Data for this exercise: Begin

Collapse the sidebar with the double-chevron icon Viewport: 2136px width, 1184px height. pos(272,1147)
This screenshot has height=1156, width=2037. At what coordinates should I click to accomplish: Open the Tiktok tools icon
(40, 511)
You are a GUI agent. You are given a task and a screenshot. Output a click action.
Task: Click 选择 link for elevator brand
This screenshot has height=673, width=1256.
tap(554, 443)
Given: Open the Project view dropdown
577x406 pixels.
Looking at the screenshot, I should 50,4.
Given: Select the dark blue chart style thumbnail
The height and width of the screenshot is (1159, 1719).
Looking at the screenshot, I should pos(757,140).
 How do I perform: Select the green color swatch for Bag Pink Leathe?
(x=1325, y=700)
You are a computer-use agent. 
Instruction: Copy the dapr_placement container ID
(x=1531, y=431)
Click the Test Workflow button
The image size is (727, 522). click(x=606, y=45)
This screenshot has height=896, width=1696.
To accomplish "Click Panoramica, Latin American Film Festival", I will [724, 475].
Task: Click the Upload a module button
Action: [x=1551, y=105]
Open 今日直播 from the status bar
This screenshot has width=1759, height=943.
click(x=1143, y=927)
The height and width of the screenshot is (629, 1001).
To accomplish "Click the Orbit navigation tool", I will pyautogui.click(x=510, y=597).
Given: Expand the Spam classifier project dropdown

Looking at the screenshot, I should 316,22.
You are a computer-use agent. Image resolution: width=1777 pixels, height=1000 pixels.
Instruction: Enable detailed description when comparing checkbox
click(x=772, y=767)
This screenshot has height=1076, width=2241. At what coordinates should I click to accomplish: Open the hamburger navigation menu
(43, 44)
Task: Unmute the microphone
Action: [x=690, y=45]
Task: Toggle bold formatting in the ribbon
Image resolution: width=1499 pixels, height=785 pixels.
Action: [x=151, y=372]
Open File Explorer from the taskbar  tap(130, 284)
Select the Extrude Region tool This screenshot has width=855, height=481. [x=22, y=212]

Data for this exercise: End

■ Task directions ■
From the data above, reproduce word for word the lines running from the line with "Given: Open the Project view dropdown" to the line with "This screenshot has height=896, width=1696.", ends included.

■ Answer section ■
Given: Open the Project view dropdown
577x406 pixels.
Looking at the screenshot, I should 50,4.
Given: Select the dark blue chart style thumbnail
The height and width of the screenshot is (1159, 1719).
Looking at the screenshot, I should pos(757,140).
 How do I perform: Select the green color swatch for Bag Pink Leathe?
(x=1325, y=700)
You are a computer-use agent. 
Instruction: Copy the dapr_placement container ID
(x=1531, y=431)
Click the Test Workflow button
The image size is (727, 522). click(x=606, y=45)
This screenshot has height=896, width=1696.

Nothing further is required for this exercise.